● TASKS:
#1 In the article on the $1.25 minimum-wage debate, how much did Michelle Dawkins earn per hour as a security screener in 2002?
#2 Write the next part of the article on the $1.25 minimum-wage debate, picking up after its final sentence.
BEGIN EXTRACT
The Debate Over $1.25 An Hour

Under a new proposal currently being debated in Albany, Dawkins and the 91,000 other New Yorkers who make the federal minimum wage will see that hourly wage increase by $1.25.

Five more quarters an hour will not be enough to lift Michelle Dawkins out of poverty, take her off food stamps or get her away from Medicaid, but she said it would make a difference. In 2002 she made $13 an hour as a security screener, but she left the job to take care of her mother, who died of breast cancer two years later. In 2005 she made $11 an hour doing the same job she has now, but for a different company.

“I say any bit, even if it’s a quarter more, you’re gonna turn around and see a difference,” she said. “If it went to 10, it would make a world of difference.”

“We could go to restaurants, we could go to movies, we could get an accountant,” she joked.
END EXTRACT
BEGIN PROVIDED RECORDS
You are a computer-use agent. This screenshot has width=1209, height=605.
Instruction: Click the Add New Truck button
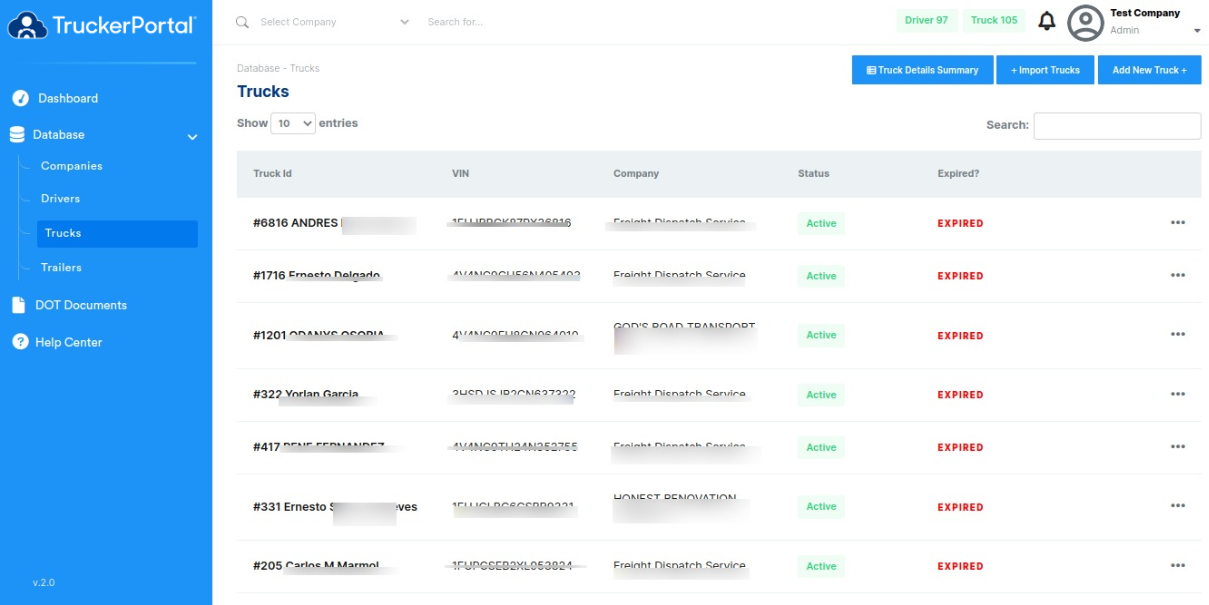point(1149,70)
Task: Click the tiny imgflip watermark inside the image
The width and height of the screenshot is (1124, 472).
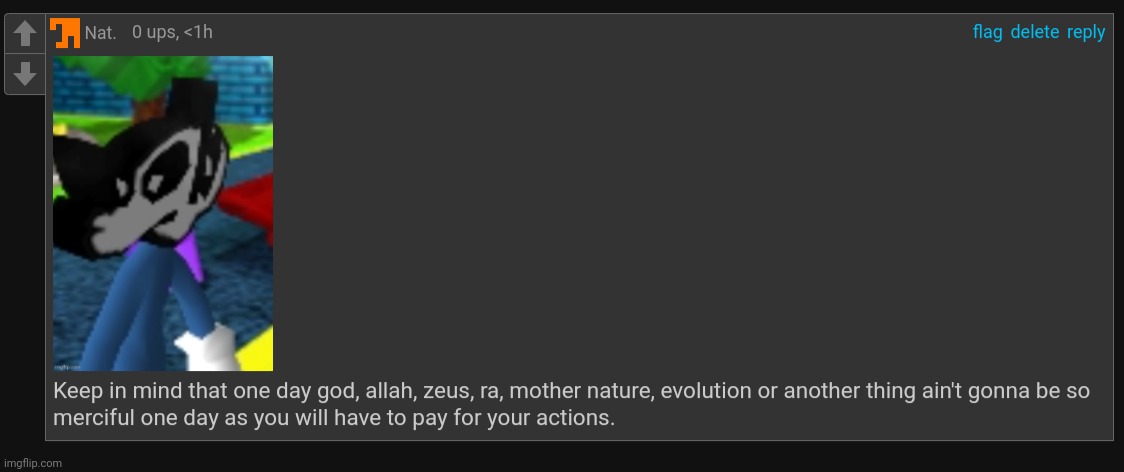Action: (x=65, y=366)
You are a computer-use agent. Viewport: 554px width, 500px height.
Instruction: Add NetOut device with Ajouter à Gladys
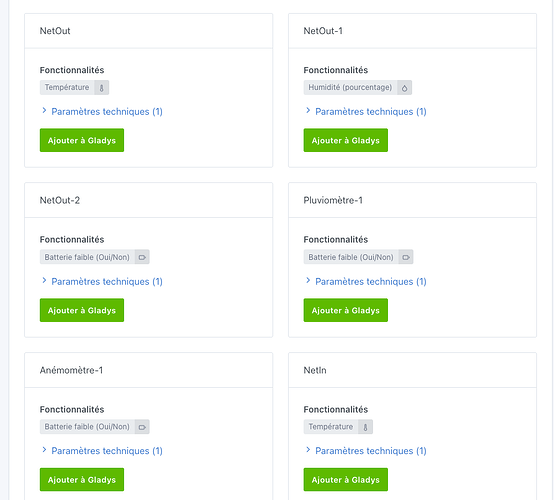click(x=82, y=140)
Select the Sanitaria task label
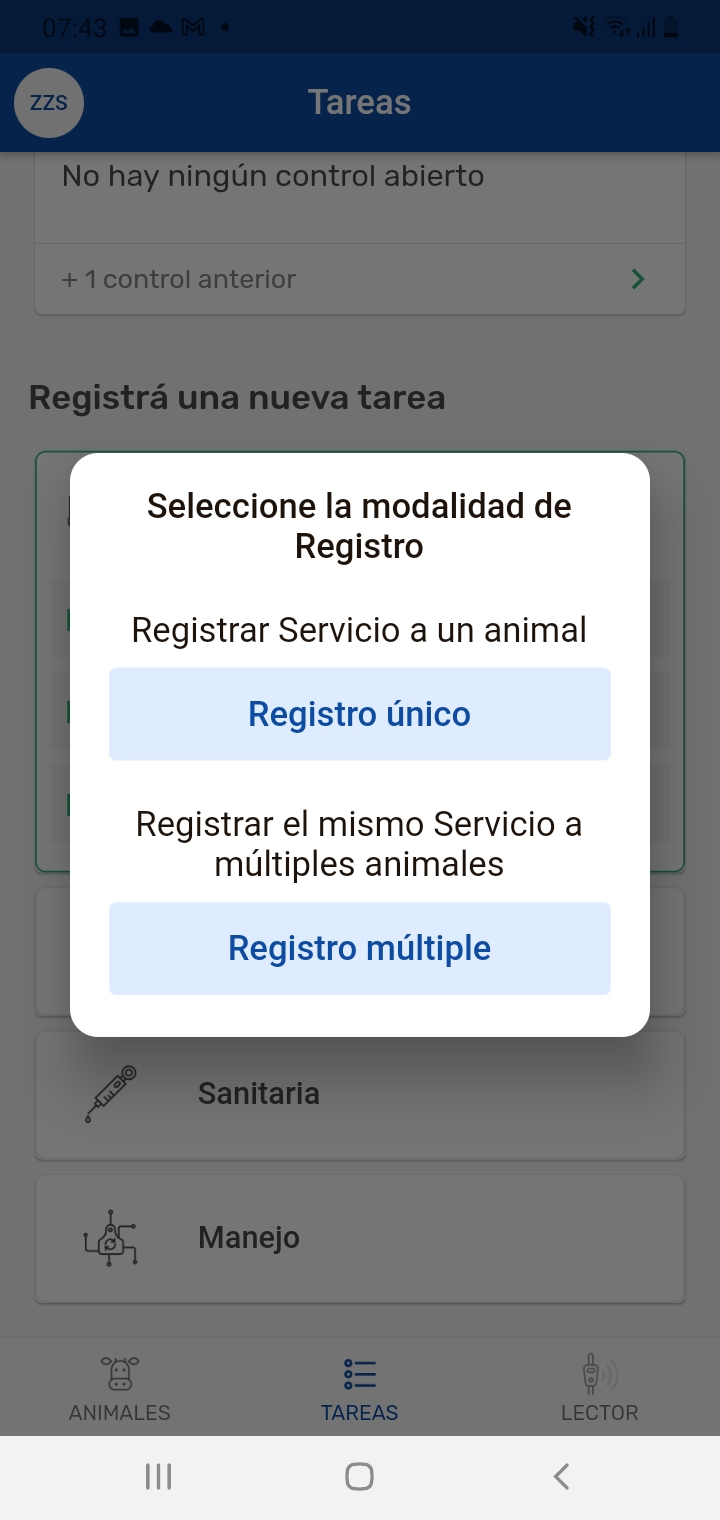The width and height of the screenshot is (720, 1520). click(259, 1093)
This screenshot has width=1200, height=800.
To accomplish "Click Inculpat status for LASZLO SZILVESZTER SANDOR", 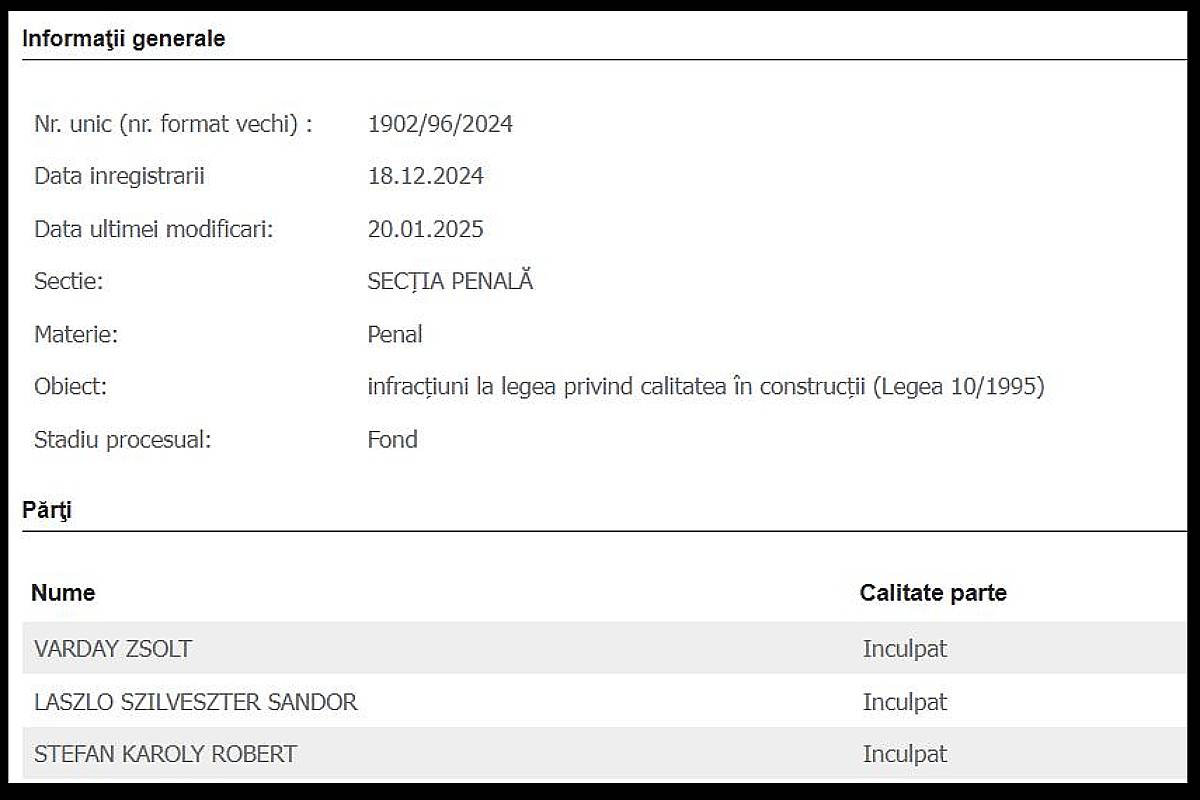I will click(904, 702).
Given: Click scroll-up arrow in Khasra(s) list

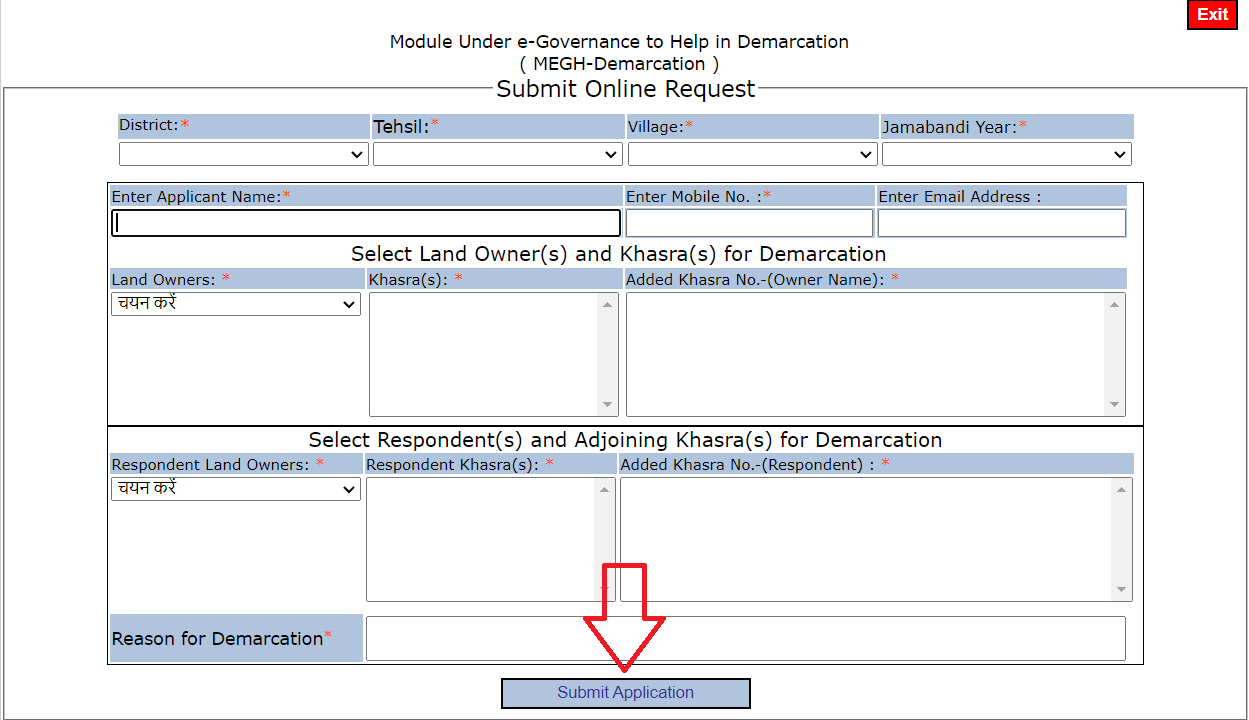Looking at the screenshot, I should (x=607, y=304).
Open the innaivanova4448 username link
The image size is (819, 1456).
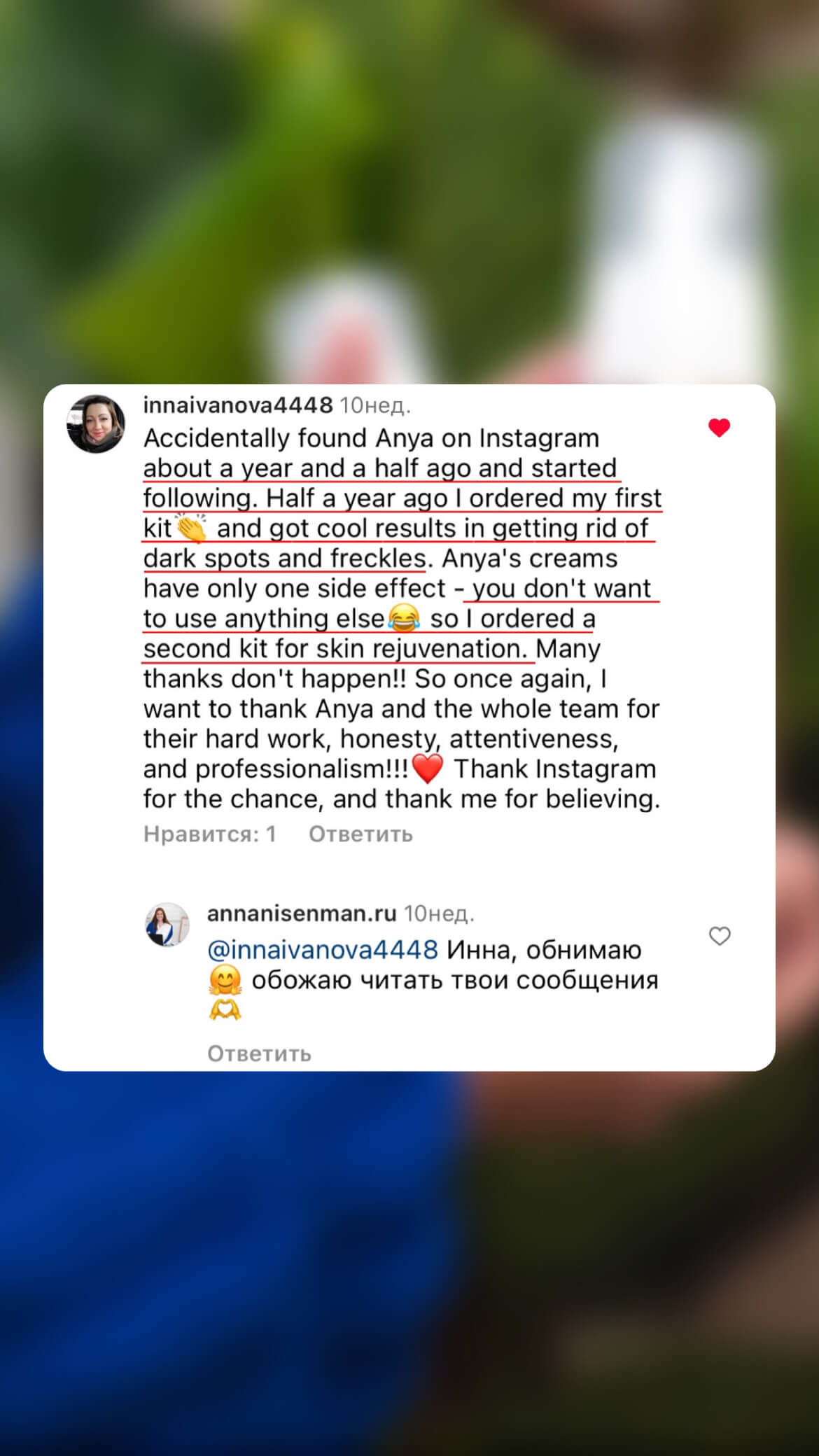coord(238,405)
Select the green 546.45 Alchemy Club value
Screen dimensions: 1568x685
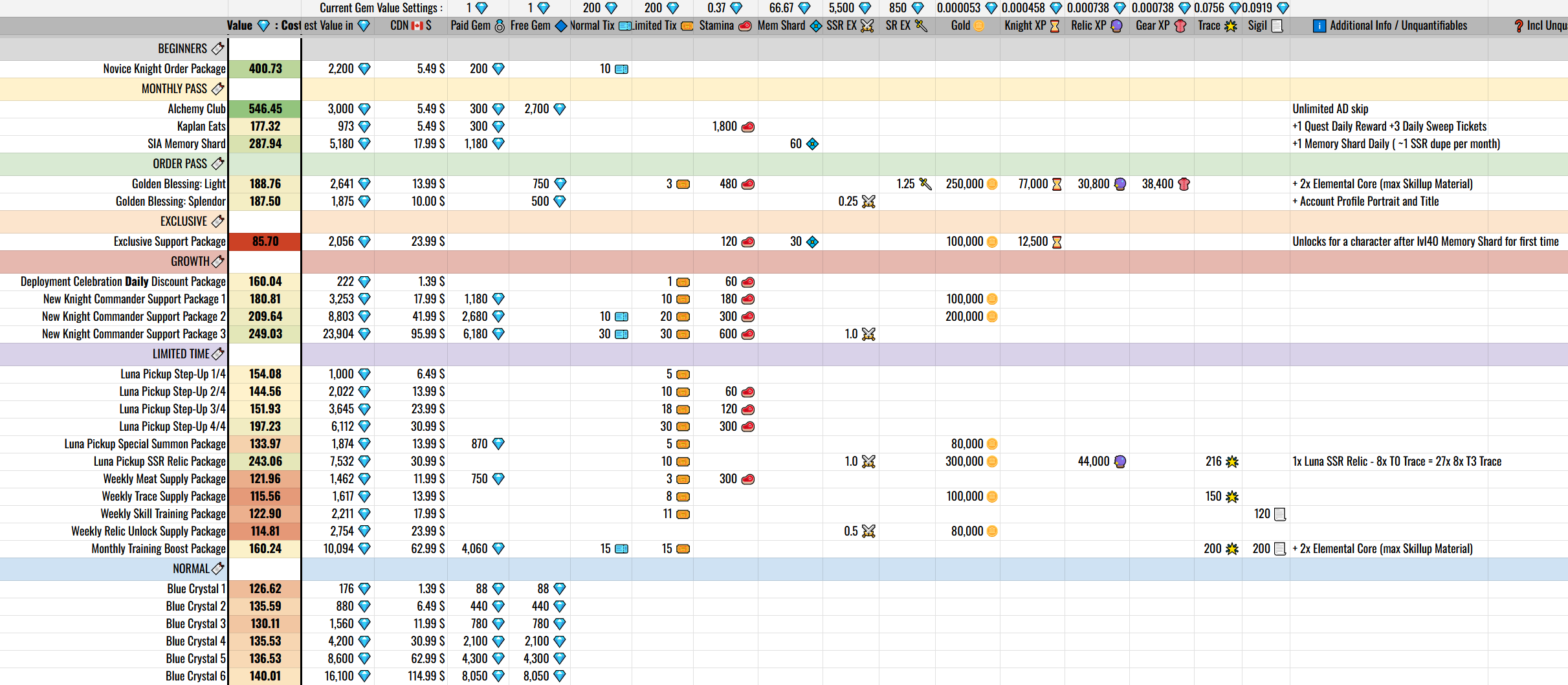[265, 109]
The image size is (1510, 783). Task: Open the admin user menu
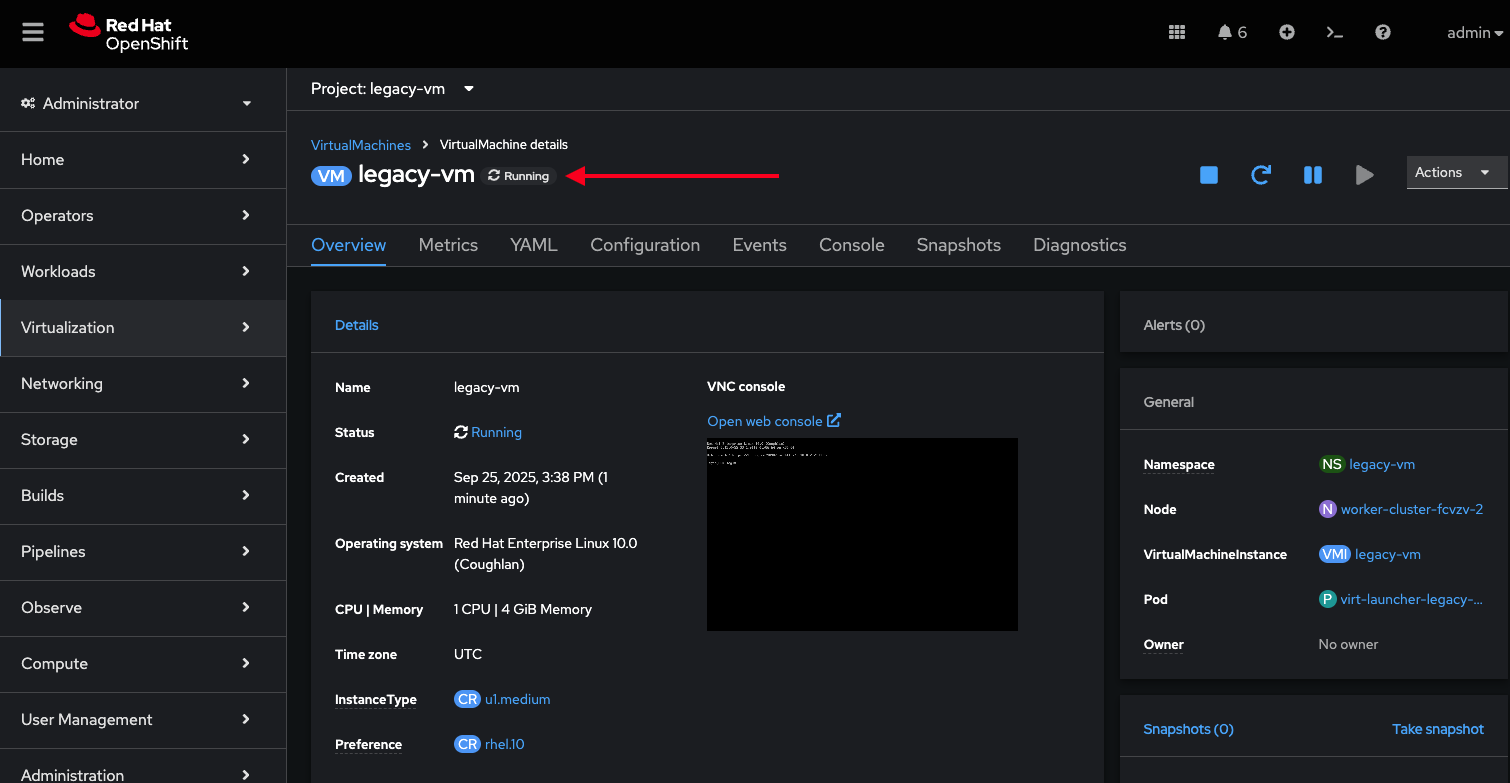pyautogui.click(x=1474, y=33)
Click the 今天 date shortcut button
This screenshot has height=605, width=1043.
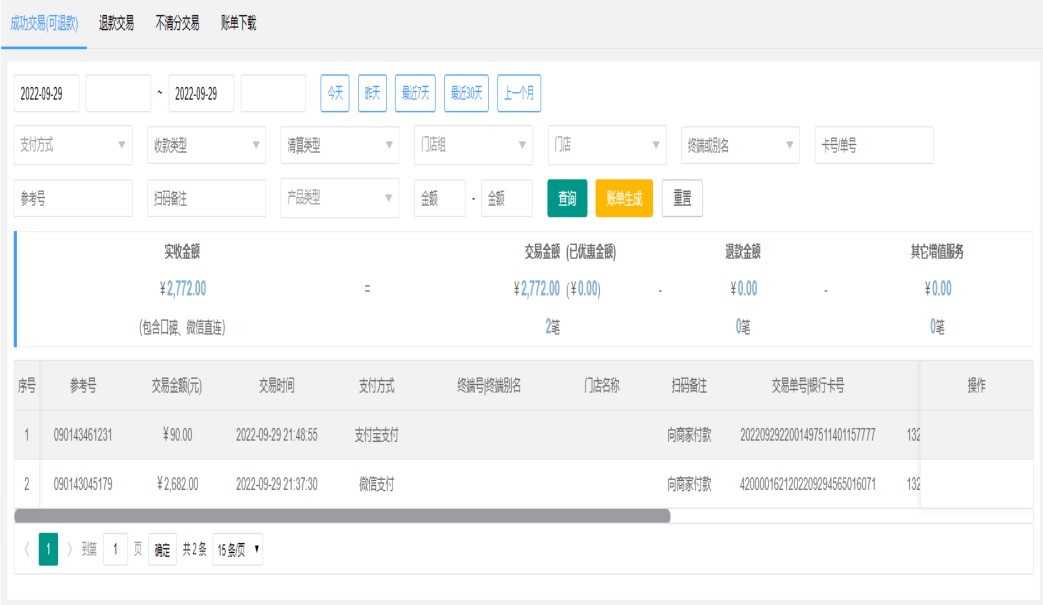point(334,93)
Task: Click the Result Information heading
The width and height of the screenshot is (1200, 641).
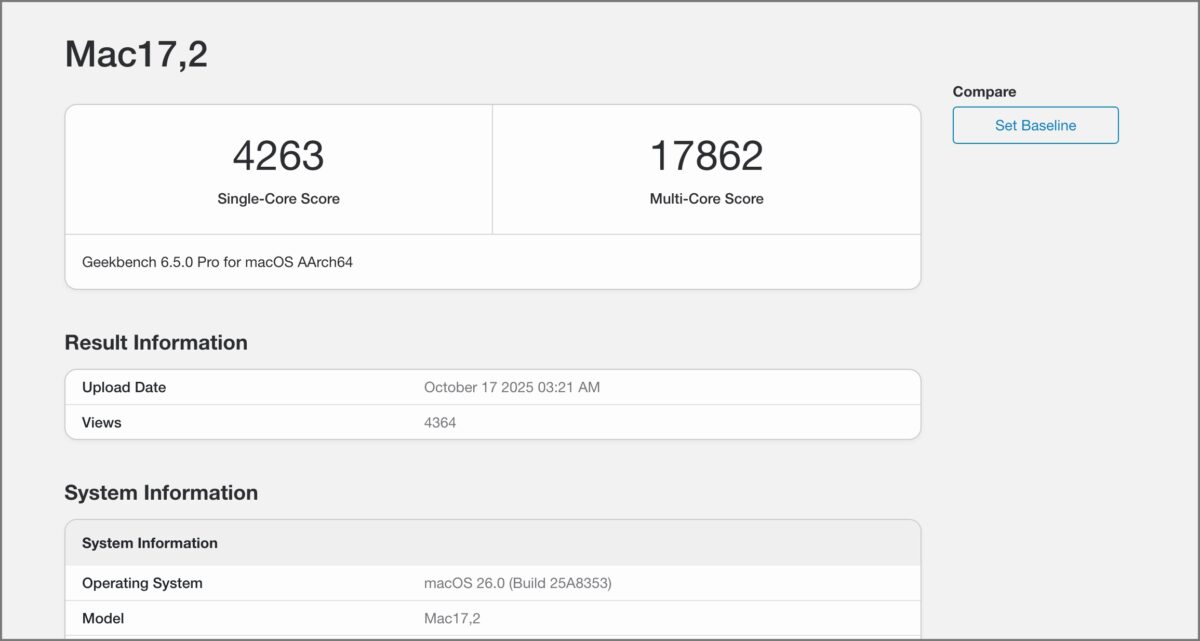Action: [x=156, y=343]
END PROVIDED RECORDS
● TASK RESPONSES:
#1 She earned $13 an hour.

#2
Minimum-wage jobs are the fastest-growing sector of the state’s economy, and the number of workers making $7.25 an hour jumped dramatically from 6,000 in 2008 to 91,000 by 2011.

But whether Dawkins receives the extra $1.25 per hour, which will cost her employer an additional $2,900 a year, will have very little to do with how badly she wants or needs it—or even with what economists, business owners and voters say they want—and everything to do with politics in Albany.

The debate over whether or not New York will raise the minimum wage from $7.25 an hour to $8.50 an hour is still raging. State Republicans don’t want to raise the minimim wage because they point to studies saying that raising the minimum wage would kill a significant number of jobs for unskilled laborers due to increased costs for employers. State Democrats point to studies showing that the studies Republicans point to are flawed, and also: It’s just human decency.

No matter where you land on the debate, the truth is that it’s very difficult to live on $7.25 an hour, and the minimum wage has not changed in New York since 2009, when the federal minimum wage law forced a $0.10 increase from $7.15 an hour. Also, wages need to increase each year due to inflation. What $7.25 bought you in 2009 now buys you less in 2012. Cost of living rises each year, but wages have remained stagnant. That’s clearly a problem.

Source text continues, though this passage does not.